While my predictions were correct about making landfall on Mother’s Day, I was way off on the time. While I originally thought I would arrive in the afternoon, on my final night of the passage the wind really picked up and shifted favorably. In addition, I was in the middle of the Gulf Stream that added another 3-4 knots to my speed over ground. I began seeing the light of the Hillsboro Inlet lighthouse around 2 AM of Mother’s Day and reached the inlet around 4 AM. I fired-up the engine for the first time in 10 days and motored home to a big welcome from my son Jack and his girlfriend Jessica and a much, much, much needed and enjoyed shower.

Hazel James in safe harbor after 2,500 nautical miles

That’s it for the logistical side of the passage.
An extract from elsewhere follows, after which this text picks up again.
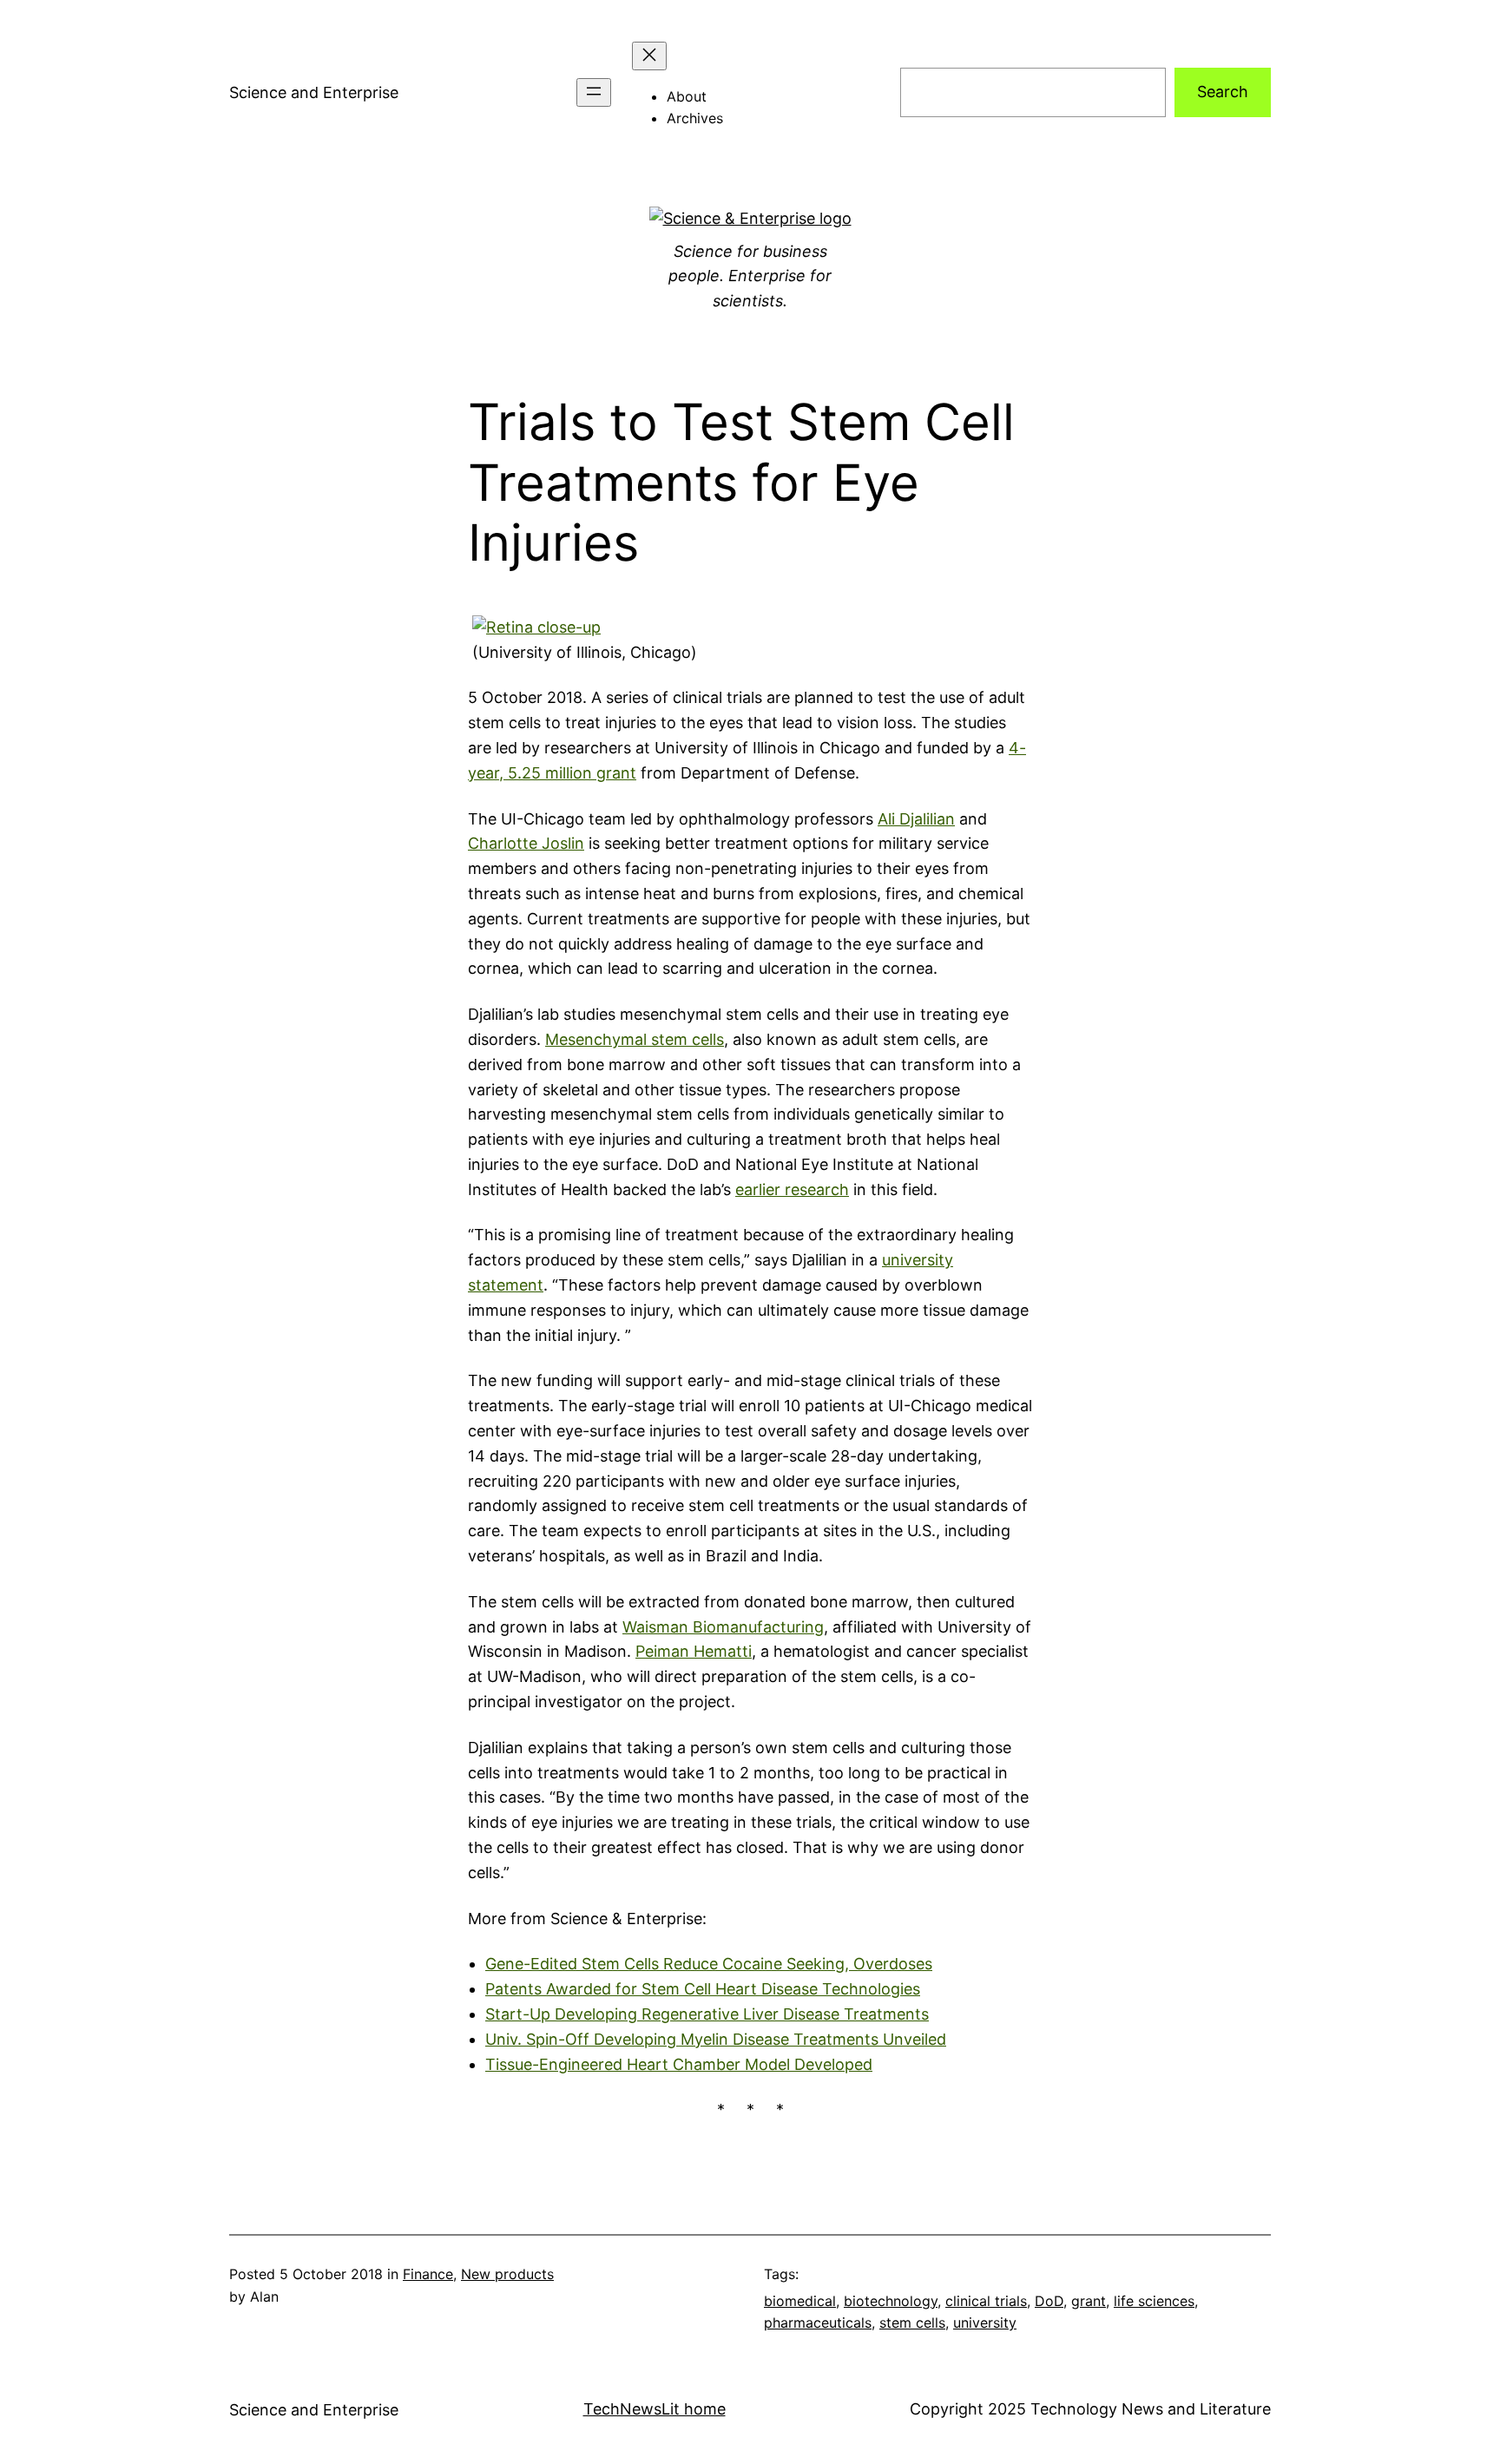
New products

In my next post, I’ll try to explore what I learned and how I think I have been changed by the entire voyage.


Thanks as always for reading. Hazel James out.

12 thoughts on “Back in the Saddle!

  1. Welcome back, Dan! Back to blogging that is. I enjoyed reading the details of your journey home. The whole thing sounds like an inexpressibly marvelous adventure to me yet you expressed it so well. I’m definitely interested in that book thing you hinted at.

    BTW, it looks like you posted links to the same youtube video. I’d like to see more video of your adventure.

    Best wishes, sailor.

    1. MPL: Thanks for the comment back and the head’s up about the YouTube link (user error!). I heard the same from someone else and have fixed the link. Should be good now and let me know if it isin’t.

  2. Fantastic story with a safe ending. Perfect. I loved the videos and can almost taste the poached barracuda. It’s been a blast to ride along this journey with you, Dan.